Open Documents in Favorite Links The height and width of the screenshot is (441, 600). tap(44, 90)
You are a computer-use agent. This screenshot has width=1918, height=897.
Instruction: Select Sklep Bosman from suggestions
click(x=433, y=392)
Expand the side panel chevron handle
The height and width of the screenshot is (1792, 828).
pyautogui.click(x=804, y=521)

************

PROBLEM STATEMENT:
Could you return all of the entries exactly as they stand?

SOLUTION BELOW:
Open Documents in Favorite Links The height and width of the screenshot is (441, 600). tap(44, 90)
You are a computer-use agent. This screenshot has width=1918, height=897.
Instruction: Select Sklep Bosman from suggestions
click(x=433, y=392)
Expand the side panel chevron handle
The height and width of the screenshot is (1792, 828).
pyautogui.click(x=804, y=521)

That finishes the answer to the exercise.